U.S., ROK agree 'in principle' on sharing troop cost: State Department
CGTN
00:27

The U.S. and the Republic of Korea (ROK) have reached an agreement “in principle” on sharing the cost of stationing the U.S. troops in the Asian country, the State Department said on Monday.

“The U.S. and the Republic of Korea have reached an agreement in principle on a new Special Measures Agreement,” a spokeswoman said, “Both sides are committed to working out remaining technical issues as quickly as possible.”

CNN quoted a State Department official as saying that under the revised agreement, the ROK would boost its financial contribution to nearly one billion U.S. dollars.

The ROK peace activists hold placards reading "Stop! Max Thunder," during a rally denouncing ROK-U.S. joint military drills, in front of the U.S. embassy in Seoul, May 16, 2018. /VCG Photo

The ROK peace activists hold placards reading "Stop! Max Thunder," during a rally denouncing ROK-U.S. joint military drills, in front of the U.S. embassy in Seoul, May 16, 2018. /VCG Photo

The 2014 deal that expired last year required Seoul to pay about 960 billion won (848 million U.S. dollars) a year for keeping some 28,500 U.S. troops in the ROK. The allies had appeared unable to strike an accord to renew the deal despite 10 rounds of talks since March.

U.S. President Donald Trump has repeatedly said that the ROK, where the U.S. has stationed soldiers since the 1950-53 Korean War, should bear more of the cost.

The ROK's news agency Yonhap earlier quoted a diplomatic source in Seoul as saying that Washington appeared set to accept the ROK's request to contribute under 1 billion U.S. dollars in 2019 and that the agreement would run for a year as opposed to a previous five-year deal.

Yonhap said the two sides were expected to seal the deal as early this week.
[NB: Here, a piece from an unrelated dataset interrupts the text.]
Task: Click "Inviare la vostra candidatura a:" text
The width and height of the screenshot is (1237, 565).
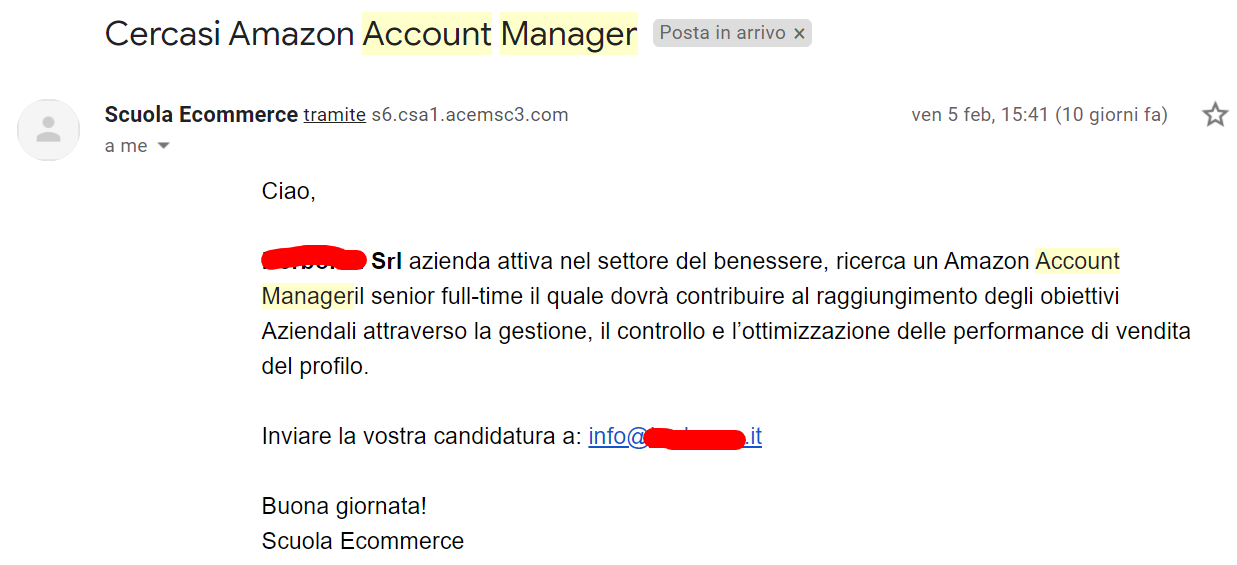Action: click(422, 437)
Its source attributed the compromise to the allies' efforts to focus on diplomacy with the Democratic People's Republic of Korea (DPRK) ahead of a second U.S.-DPRK summit planned on February 27-28 in Vietnam.

ROK's officials have said Seoul had sought to limit its share to one trillion won (891 million U.S. dollars) and make the agreement valid for at least three years.

The U.S. and the ROK hold‍ a joint military exercise, March 20, 2018. /VCG Photo

The U.S. and the ROK hold‍ a joint military exercise, March 20, 2018. /VCG Photo

A senior legislator in the ROK's ruling party said last month that negotiations were deadlocked after the U.S. made a “sudden, unacceptable” demand that the ROK pay more than 1.4 trillion won (1.25 billion U.S. dollars) per year.

About 70 percent of Seoul's contribution covers the salaries of some 8,700 ROK's employees who provide administrative, technical and other services for the U.S. military.

The U.S. military warned Korean workers on its bases they might be put on leave from mid-April if no deal was reached.

The two countries have already nailed down the schedule and scope of their joint exercises which is said to be held in the first half of this year, according to Seoul's defense sources.

The date of announcement is still under discussion, probably be made after the meeting between the U.S. envoy and his DPRK counterpart on this month's planned summit between Donald Trump and Kim Jong Un, said the officials, according to Yonhap.